Freischütz


www.hamburgtheater.de

Originelles Halodri

Konwitschny's Inszenierung des "Freischütz" an der Staatsoper sollte vielen gefallen: Den Musikliebhabern und -kennern der altbekannten und beliebten Passagen dieses Operettenklassikers, den traditionsbewussten Zuschauern, die ihren Liebling noch wiedererkennen sollten, aber auch dem jüngeren Publikum, das beim Thema "deutsches Volkstum" nicht nur Unzeitgemäßes entdecken sollte. Um es vorweg zu nehmen: Dieses Spagat der Vereinbarung des scheinbar Unmöglichen ist Konwitschny gelungen.
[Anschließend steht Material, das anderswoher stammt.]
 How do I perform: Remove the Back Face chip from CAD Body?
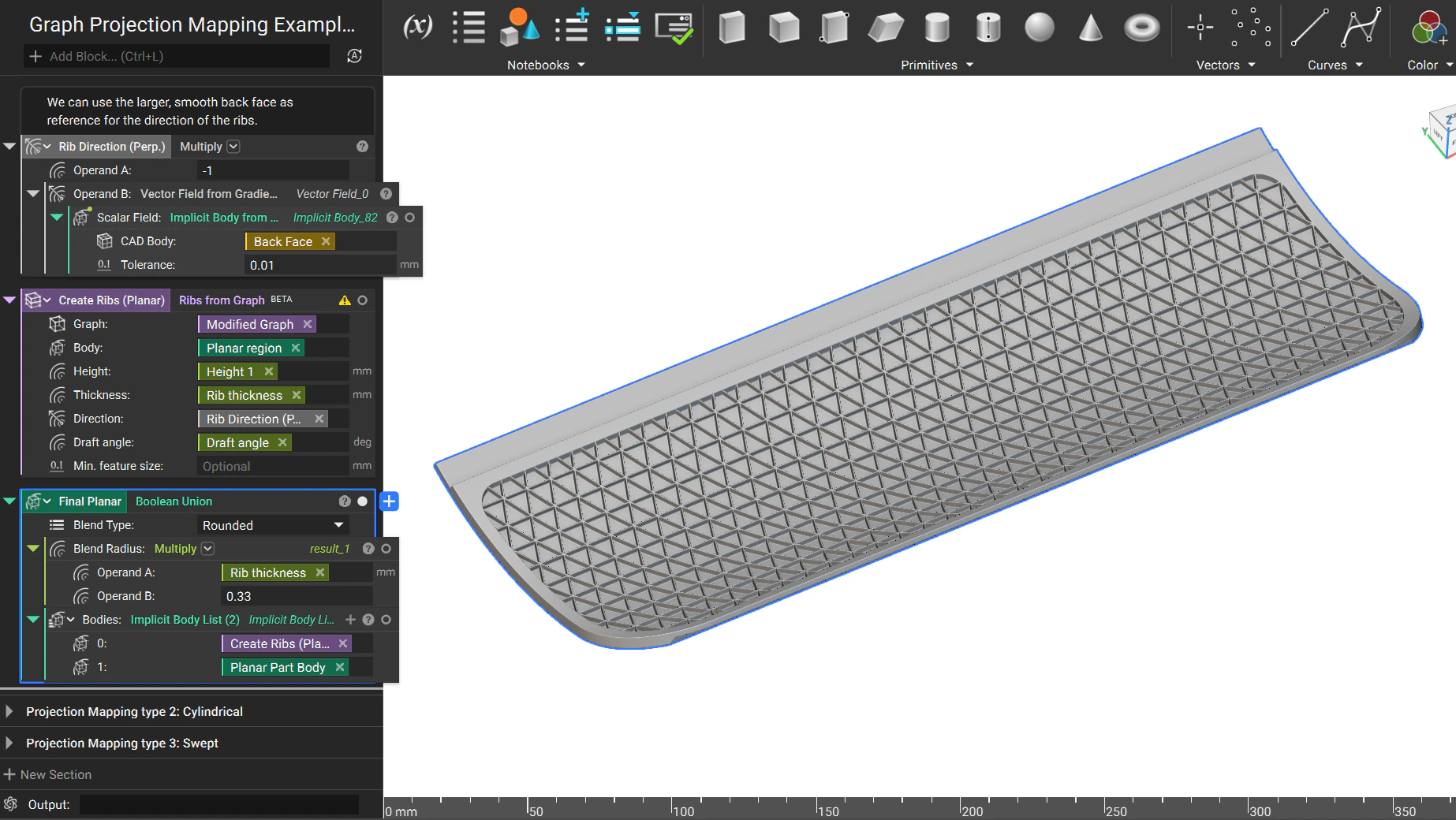[326, 241]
Im ersten Abschnitt vor der Pause zeigt er den eher konventionellen Teil seines Abends mit einem allseits erfreuenden Höllenspektakel am Ende. Er siedelt das Geschehen in einem schwarz abgehängten, mit nur einem Geviert zum Himmel geöffneten Raum (Bühne: Gabriele Koerbi) an. Hier lässt er das Volk über Max (Poul Elming) schwindende Treffsicherheit spotten. Hier lässt er Max sich über sein zu erwartendes Unglück grämen, wenn er auch morgen sein Ziel verfehlen und dadurch seine Braut Agathe (Charlotte Margiono) verlieren wird. Hier lässt er Maxens Angebetete auf ihren Verlobten sorgenvoll warten. Und hier beschert er dem actionfreudigen Zuschauer zum Abschluss ein nettes pulvergeschwängertes Feuerwerk beim Gießen der Teufelskugeln in der Wolfsschlucht.
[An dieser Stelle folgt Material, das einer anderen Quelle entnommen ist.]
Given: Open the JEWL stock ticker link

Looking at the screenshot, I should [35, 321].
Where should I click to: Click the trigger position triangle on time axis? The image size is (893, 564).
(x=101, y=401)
Nach der Pause zeigt sich ein völlig veränderter Raum in Frühlingsgrün mit einem türkisen Podest. An diesem Altar erwartet noch hoffnungsfroh Agathe ihren Bräutigam. Hier will sie mit ihren Jungfern den grünen Brautkranz winden. Hier fehlt wenig später Max tatsächlich beim entscheidenden Schuss durch das böswillige Ränkespiel von Caspar (Albert Dohmen) und trifft, so will es die Gerechtigkeit, statt der anvisierten Glühbirne ( in Vertretung der Taube) den Bösewicht. Hier wird der Fürst von einem Mann aus dem Volke - sprich Publikum - und nicht aus dem Himmel überredet, trotz dieser erwiesenen Irreleitung der Hochzeit zwischen den Brautleuten zu stimmen.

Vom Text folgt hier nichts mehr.